_Provided data:_
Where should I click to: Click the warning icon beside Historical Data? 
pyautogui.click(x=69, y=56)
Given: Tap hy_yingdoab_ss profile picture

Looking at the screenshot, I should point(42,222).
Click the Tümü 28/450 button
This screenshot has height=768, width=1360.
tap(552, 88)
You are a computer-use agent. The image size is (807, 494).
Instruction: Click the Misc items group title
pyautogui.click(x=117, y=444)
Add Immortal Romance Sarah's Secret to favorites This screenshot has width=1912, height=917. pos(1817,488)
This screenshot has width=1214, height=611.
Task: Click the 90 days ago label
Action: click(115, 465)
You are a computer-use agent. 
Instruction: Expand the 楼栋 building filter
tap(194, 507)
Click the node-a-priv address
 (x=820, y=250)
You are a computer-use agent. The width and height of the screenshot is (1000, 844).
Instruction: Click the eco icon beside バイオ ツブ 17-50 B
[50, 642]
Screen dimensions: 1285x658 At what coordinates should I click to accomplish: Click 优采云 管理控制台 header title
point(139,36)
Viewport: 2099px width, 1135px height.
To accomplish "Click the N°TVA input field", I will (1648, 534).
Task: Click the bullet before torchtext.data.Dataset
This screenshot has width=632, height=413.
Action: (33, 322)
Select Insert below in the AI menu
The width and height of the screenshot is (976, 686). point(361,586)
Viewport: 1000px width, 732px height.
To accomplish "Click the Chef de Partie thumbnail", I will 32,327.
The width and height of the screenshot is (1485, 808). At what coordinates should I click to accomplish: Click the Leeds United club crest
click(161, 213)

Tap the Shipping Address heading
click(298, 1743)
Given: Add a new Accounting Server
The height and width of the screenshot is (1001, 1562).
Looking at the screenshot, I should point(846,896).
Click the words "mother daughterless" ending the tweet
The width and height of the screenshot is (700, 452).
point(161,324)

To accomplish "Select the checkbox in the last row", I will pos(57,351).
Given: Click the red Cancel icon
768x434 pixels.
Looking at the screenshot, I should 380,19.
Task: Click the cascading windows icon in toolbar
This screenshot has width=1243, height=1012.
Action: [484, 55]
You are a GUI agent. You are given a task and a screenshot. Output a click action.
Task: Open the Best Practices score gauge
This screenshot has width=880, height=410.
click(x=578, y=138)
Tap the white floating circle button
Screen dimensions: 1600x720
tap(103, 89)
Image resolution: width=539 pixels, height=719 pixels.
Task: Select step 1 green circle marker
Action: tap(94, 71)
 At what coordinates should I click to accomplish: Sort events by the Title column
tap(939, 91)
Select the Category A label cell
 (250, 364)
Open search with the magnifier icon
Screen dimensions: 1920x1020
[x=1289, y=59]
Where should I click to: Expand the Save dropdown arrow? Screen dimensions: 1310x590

_Task brief:_
Transcribe the records verbatim, beginning at the line that contains "Screen dimensions: 1285x658" and stopping after the line that contains "Looking at the screenshot, I should 380,19.".

_Solution:_
Screen dimensions: 1285x658 At what coordinates should I click to accomplish: Click 优采云 管理控制台 header title
point(139,36)
Viewport: 2099px width, 1135px height.
To accomplish "Click the N°TVA input field", I will (1648, 534).
Task: Click the bullet before torchtext.data.Dataset
This screenshot has width=632, height=413.
Action: (33, 322)
Select Insert below in the AI menu
The width and height of the screenshot is (976, 686). point(361,586)
Viewport: 1000px width, 732px height.
To accomplish "Click the Chef de Partie thumbnail", I will 32,327.
The width and height of the screenshot is (1485, 808). At what coordinates should I click to accomplish: Click the Leeds United club crest
click(161, 213)

Tap the Shipping Address heading
click(298, 1743)
Given: Add a new Accounting Server
The height and width of the screenshot is (1001, 1562).
Looking at the screenshot, I should point(846,896).
Click the words "mother daughterless" ending the tweet
The width and height of the screenshot is (700, 452).
point(161,324)

To accomplish "Select the checkbox in the last row", I will pos(57,351).
Given: Click the red Cancel icon
768x434 pixels.
Looking at the screenshot, I should 380,19.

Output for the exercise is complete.